Education was really how I was able to rebuild my life. Through university, I was able to learn to think critically for the first time. Growing up in a coercive community, I thought there was only one truth and one way to think, but as I progressed in my education, eventually being honoured with a doctorate degree, I began to learn there are multiple truths and multiple ways of thinking.
Healing is not one and done. I’m still healing today. There are so many different stages of healing – the acute, which takes place immediately after leaving and the chronic, which continues probably throughout the entirety of our lives. Gender-based violence is often extreme, and when it happens to us as children, what I have found, is that I’m always in a constant state of healing. This doesn’t mean that it doesn’t get easier because it does, but there will be challenges along the way.
I’ve been in therapy for probably 25 years. I go weekly and never intend to stop. Therapy helps me deal with things as they come up. I don’t hold onto problems and let them fester. Rather, I address them in a timely manner so I can move on most efficiently.
4. What would you suggest to or share with another woman or girl facing the same situation as you did?

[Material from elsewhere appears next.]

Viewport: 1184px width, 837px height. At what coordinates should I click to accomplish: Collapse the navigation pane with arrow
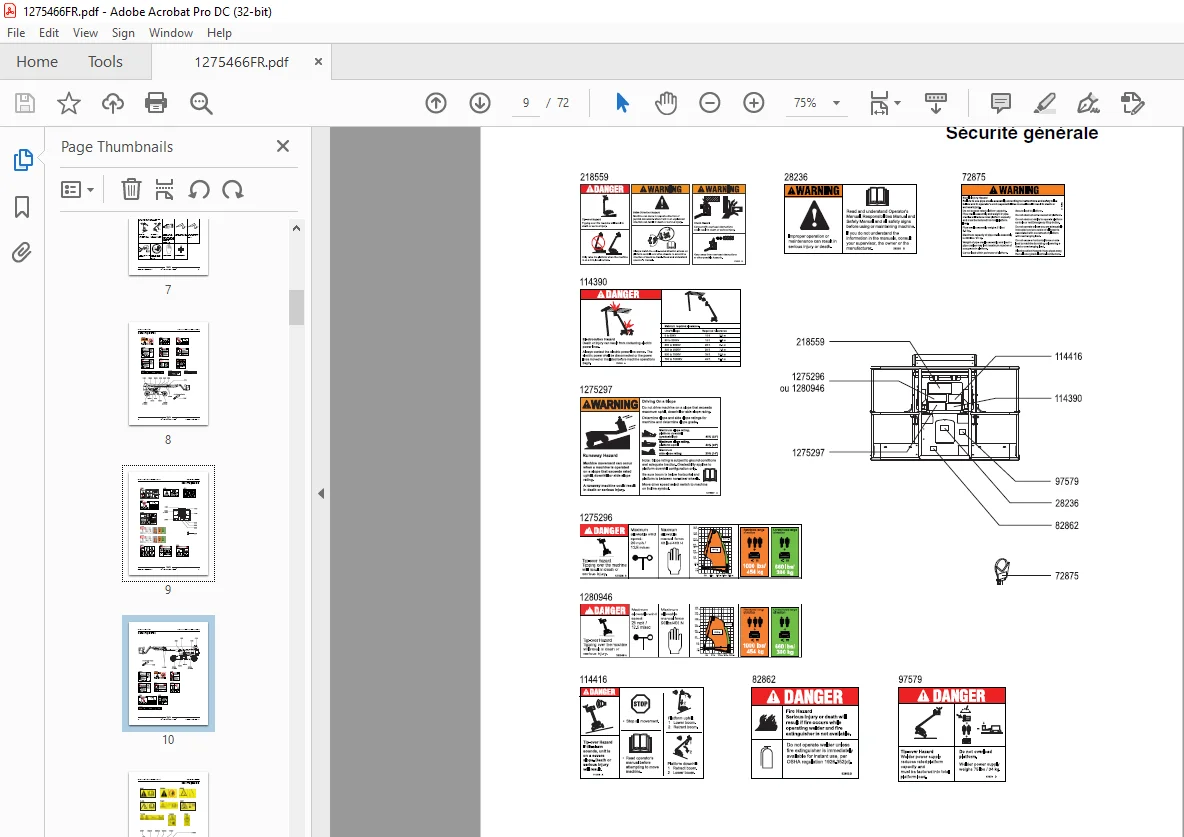[x=321, y=493]
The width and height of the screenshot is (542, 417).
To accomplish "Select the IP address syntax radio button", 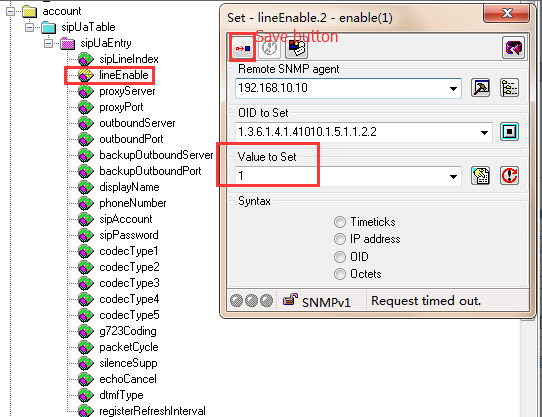I will [340, 239].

Our timelines are all different. Some people are able to leave their situations quickly and move on quickly, but for others of us, it takes years and years. It’s so important not to compare our healing timeline with anyone else’s. I think it’s really important to understand that even though we may not physically leave a situation, we are still doing the work. From the earliest age, I remember making plans of leaving and what I’d do when I did leave. I had years of working through my eventual fleeing. Those were such important years for me, even though I was physically still in my situation.
Never discount the work you are doing today, even though it doesn’t seem like your situation isn’t changing on the exterior. You are doing such important work on the interior. Although someone may have control of your life on the outside, they can never control your insides. Those are yours and yours alone. Create your own secret world for yourself – make it as beautiful as you like. Stay in your world when you need to get through the hard stuff. Plot and plan, and keep those thoughts to yourself unless you know for certain you have someone you can confide in.
5. How do you think we can end violence against women?
We can end violence against women through:
a) Not making violence against women a taboo topic. The more of us that share our stories, the more they come to the light, not allowing them to be hidden and kept as secrets. Perpetrators want us to keep their secrets hidden. That’s partially how they gain control over us. We disempower them when we shout from rooftops what THEY did, not us. We are not to blame. As survivors, we have nothing to be ashamed of. Those who hurt and abused us are shameful cowards. All the disgust lies with them.
b) Involving men as allies and including them in the conversation. We can work with girls and women all day long, but often men and boys are the perpetrators, so we must include them in the conversations, educating and supporting them along the way. I often think organisations forget about men when really they are key in dismantling violence against women. As mothers and women, it’s so important we teach our sons and boys how to be men who love and respect women and who do not inflict violence against women.
c) Teaching our daughters and girls their worth so that they never accept anything less.
6. Why do you support The Pixel Project?
I support the Pixel Project because they work to end violence against women, which is my same cause. Imagine the world we’d live in if violence against women was eradicated – a glorious world indeed. Thank you for all the work you do. I hope to support you more in the future. I’m also here to collaborate and support any other organisations whose missions align with creating a world free of violence, so please feel free to reach out.